The rule is an attempt to create more diversity in the fishery by stemming the tide of consolidation. It prohibits any single ownership entity from acquiring an “excessive share of fishing privileges” or an unfair economic advantage over the groundfish market.
The rule precludes any ownership entity from possessing more than 5 percent of the total of limited access permits in the groundfishery. As of Feb. 21, there were 1,335 active permits in the fishery, which means no individual or entity can own more than 67 permits.
“The most permits held by any entity was 50,” the rule states. “Based on this information, this permit cap is unlikely to immediately restrict any entity.”
The rule, also known as Amendment 18 to the Northeast multispecies fishery management plan, also caps potential sector contributions (PSC). However, it removes several fishing restrictions “to increase operational flexibility for fishermen on limited access handgear vessels.”
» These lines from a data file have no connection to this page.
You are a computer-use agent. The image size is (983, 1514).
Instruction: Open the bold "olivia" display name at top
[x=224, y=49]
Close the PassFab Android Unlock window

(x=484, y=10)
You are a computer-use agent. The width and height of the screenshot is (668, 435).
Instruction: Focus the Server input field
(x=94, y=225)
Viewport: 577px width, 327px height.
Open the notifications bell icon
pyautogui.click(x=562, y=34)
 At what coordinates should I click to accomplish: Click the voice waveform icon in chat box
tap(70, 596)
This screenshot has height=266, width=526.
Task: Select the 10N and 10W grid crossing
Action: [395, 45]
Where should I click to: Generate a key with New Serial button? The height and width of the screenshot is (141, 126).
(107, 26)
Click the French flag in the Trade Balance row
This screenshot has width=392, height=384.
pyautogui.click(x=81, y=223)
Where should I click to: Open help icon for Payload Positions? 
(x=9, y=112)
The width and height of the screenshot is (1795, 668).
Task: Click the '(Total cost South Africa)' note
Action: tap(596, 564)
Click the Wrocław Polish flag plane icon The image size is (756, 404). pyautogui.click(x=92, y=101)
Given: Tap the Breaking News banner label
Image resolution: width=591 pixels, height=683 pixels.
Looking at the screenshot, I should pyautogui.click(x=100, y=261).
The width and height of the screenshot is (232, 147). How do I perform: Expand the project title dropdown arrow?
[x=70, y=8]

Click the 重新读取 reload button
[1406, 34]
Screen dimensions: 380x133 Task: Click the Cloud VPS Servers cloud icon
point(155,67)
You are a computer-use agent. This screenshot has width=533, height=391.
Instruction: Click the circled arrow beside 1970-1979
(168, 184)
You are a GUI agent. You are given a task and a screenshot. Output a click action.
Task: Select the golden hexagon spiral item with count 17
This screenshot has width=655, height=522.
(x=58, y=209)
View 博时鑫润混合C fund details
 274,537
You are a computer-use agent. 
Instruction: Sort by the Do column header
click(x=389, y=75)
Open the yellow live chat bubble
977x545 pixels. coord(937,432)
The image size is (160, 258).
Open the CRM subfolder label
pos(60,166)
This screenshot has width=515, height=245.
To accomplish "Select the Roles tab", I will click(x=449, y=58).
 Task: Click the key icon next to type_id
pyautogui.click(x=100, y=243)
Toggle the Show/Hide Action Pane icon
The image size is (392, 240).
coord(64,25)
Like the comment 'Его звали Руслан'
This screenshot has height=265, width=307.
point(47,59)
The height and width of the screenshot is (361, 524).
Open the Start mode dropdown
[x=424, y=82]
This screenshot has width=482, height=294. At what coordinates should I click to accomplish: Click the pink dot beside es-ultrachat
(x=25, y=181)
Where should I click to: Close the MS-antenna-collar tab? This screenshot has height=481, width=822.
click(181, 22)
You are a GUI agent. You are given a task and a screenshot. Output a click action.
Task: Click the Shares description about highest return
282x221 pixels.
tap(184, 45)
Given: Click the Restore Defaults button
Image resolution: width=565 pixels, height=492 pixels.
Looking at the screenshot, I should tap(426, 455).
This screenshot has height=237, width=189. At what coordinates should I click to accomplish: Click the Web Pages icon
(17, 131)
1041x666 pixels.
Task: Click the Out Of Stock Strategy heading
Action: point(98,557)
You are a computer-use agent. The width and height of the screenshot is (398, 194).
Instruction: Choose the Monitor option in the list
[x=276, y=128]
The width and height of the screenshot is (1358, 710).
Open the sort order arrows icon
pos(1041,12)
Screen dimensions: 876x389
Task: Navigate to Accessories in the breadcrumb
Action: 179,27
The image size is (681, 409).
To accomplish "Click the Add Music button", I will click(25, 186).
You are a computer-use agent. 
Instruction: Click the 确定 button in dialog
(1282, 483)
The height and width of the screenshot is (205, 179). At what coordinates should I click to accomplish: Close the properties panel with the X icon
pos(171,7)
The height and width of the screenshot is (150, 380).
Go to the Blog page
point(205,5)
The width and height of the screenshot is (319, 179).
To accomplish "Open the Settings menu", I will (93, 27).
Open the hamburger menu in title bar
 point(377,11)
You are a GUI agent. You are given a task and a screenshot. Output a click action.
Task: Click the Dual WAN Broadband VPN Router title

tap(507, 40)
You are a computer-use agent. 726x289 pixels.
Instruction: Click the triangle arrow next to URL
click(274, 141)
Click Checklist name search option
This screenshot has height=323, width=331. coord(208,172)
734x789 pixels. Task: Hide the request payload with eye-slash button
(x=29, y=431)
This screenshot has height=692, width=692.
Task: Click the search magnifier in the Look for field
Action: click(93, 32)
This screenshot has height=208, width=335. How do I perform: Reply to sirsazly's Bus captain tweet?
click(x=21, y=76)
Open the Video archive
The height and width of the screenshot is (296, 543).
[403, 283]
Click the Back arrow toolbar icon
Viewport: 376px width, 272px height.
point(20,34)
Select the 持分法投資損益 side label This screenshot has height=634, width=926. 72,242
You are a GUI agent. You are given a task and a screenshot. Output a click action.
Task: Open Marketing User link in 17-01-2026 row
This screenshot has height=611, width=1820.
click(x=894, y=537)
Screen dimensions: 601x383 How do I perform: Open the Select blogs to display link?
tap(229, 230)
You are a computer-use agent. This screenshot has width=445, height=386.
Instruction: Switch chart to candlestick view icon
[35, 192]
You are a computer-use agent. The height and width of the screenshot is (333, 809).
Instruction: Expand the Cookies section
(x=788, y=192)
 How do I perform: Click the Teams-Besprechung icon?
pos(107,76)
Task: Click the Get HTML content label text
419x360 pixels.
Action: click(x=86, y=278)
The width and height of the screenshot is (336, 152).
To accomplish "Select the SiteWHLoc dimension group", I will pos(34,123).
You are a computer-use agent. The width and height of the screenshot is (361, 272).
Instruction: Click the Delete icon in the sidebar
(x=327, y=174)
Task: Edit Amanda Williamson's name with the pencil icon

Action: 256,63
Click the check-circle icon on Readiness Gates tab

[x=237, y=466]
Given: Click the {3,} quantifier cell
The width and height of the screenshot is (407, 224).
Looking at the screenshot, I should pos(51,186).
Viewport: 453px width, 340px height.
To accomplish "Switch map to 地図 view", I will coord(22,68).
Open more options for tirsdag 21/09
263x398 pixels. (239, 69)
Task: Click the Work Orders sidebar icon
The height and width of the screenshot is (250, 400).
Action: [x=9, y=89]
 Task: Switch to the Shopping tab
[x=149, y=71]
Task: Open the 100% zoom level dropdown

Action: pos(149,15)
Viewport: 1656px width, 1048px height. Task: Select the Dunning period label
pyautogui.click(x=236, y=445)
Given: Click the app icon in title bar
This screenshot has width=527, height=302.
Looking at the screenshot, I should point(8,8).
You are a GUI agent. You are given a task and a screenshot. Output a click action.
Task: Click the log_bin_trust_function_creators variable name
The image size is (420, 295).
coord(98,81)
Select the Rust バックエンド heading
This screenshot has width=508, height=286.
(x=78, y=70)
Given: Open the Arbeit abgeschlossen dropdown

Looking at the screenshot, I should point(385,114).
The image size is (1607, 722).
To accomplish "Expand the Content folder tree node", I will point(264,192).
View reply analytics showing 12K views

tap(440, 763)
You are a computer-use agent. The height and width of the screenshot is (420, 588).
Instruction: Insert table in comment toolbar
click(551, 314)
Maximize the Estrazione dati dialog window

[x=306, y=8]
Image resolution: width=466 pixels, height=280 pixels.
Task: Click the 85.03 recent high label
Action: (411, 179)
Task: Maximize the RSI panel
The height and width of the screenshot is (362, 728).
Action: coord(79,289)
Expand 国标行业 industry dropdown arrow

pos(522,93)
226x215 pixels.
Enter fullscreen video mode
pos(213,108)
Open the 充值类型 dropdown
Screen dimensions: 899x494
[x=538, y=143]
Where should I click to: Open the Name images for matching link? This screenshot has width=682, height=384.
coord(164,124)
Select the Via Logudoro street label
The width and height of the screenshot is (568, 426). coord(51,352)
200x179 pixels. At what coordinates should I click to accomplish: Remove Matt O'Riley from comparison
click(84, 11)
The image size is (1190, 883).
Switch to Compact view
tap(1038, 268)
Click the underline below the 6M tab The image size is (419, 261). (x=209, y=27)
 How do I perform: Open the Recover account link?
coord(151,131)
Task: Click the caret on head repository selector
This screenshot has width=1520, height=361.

“The combination of the PSC limit and 5 percent permit cap raises the difficulty and cost of acquiring enough permits and PSC for any one entity in the groundfish fishery to exert market power over the fishery,” the rule stated.
The rule, published Thursday in the Federal Register and principally effective May 20, has been long in the making.
The New England Fishery Management Council first started work on it in 2011. It approved the measure last August and submitted it to NOAA for public comment and final approval.